If you’re like me and somehow never once saw it in your adolescence, Clueless (1995) may surprise you with its self-awareness.
Cher (Alicia Silverstone) and Dionne (Stacey Dash) are Beverly Hills high school students “named after great singers of the past,” “the past” here referring to a time when Sonny & Cher’s better half and Dionne Warwick were releasing Top 40 singles. The movie’s own soundtrack is punishingly contemporary, featuring the likes of No Doubt, The Cranberries, Nine Inch Nails, Coolio, Radiohead, and Supergrass. What makes it such a treasure trove of pop-archaeology is its abundance of covers, like The Muffs’ “Kids in America” and World Party’s “All the Young Dudes.” And Cher’s crush Christian (Justin Walker), that “Disco-dancing, Oscar Wilde-reading friend of Dorothy,” is a layer cake of nostalgic allusions, obsessed with Tony Curtis and Billie Holiday and reading William Burroughs in class.

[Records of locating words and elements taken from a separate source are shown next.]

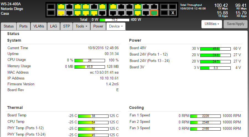Click the Total PoE power bar
Viewport: 249px width, 137px height.
coord(114,20)
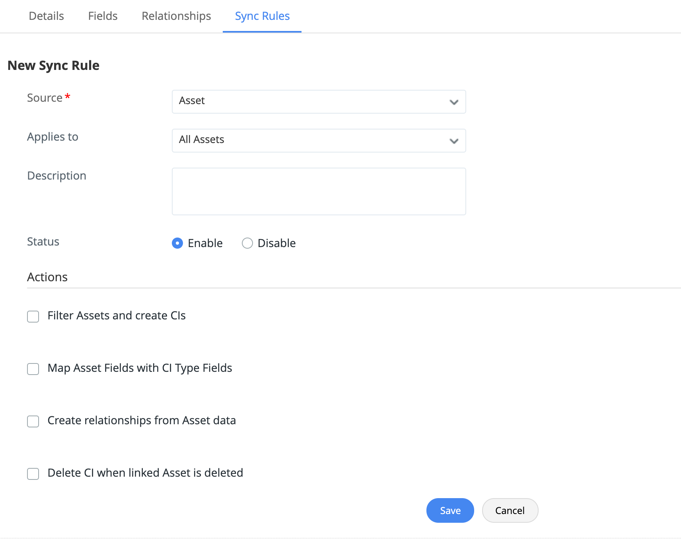Go to the Relationships tab
The width and height of the screenshot is (681, 545).
(176, 16)
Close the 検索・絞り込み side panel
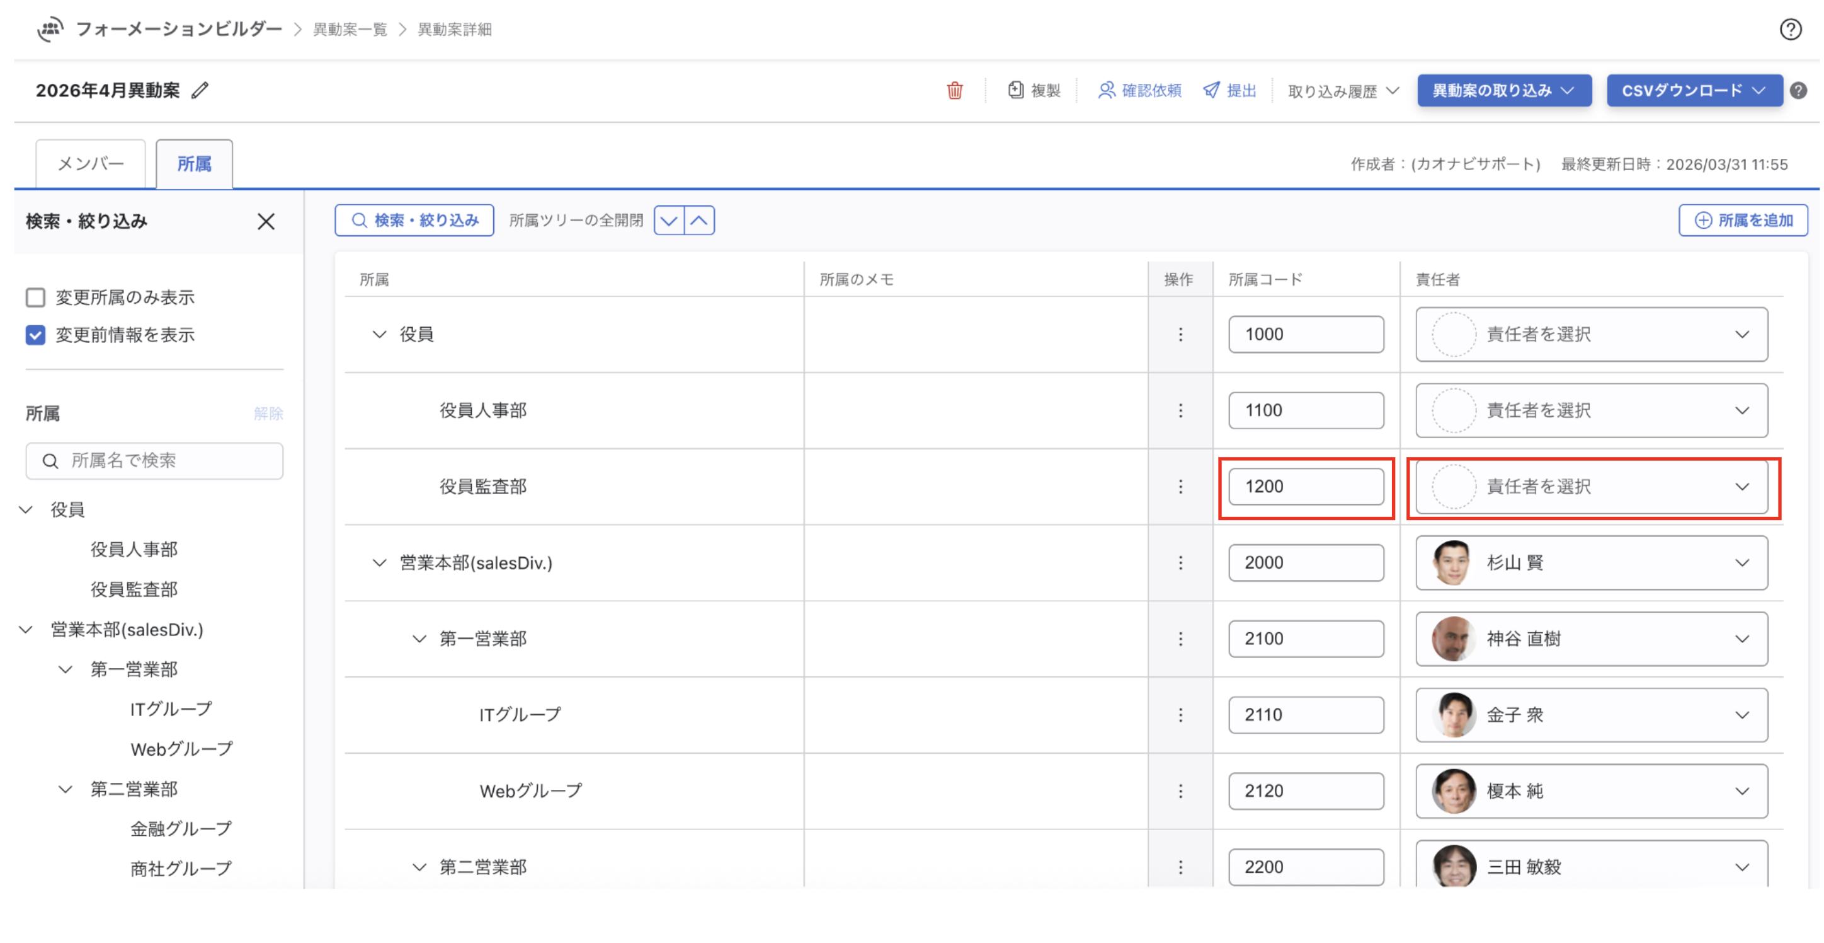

Cher’s father (Dan Hedaya) quips, "Sammy Davis’s death didn’t leave an opening in the Rat Pack," but Christian’s style is more 90s “contempo-casual” than early-60s (although the former is obviously an amalgam of the latter).
Part of the postmodern mood of Clueless comes from its ruthless attack on popular political orientations, especially feminism and environmentalism. Dionne’s boyfriend Murray (Donald Faison) defends his “street slang” (“Woman,” “bitches”) by arguing that it contains “mocking but not necessarily misogynistic undertones.” A running joke is Cher’s social studies presentations on subjects ranging from United States refugee policy to the so-called “Pismo Beach disaster” in a picturesque coastal community north of LA. Her step-brother Josh (Paul Rudd), a college freshman stuck in his “post-adolescent idealistic phase,” is an easy target with his interest in environmental law and his Amnesty International T-shirts.
Although its tentacles reach into the 50s, the 30s, and even the 1800s (being an adaptation of Jane Austen's Emma), Clueless is as 90s as it gets. Flannels tied around waists, pagers, Beavis and Butthead, and teenage girls swooning over (gasp!) Mel Gibson. And what is it about a group of friends posing in front of a fountain for a group Polaroid that somehow manages to summarize the entire decade?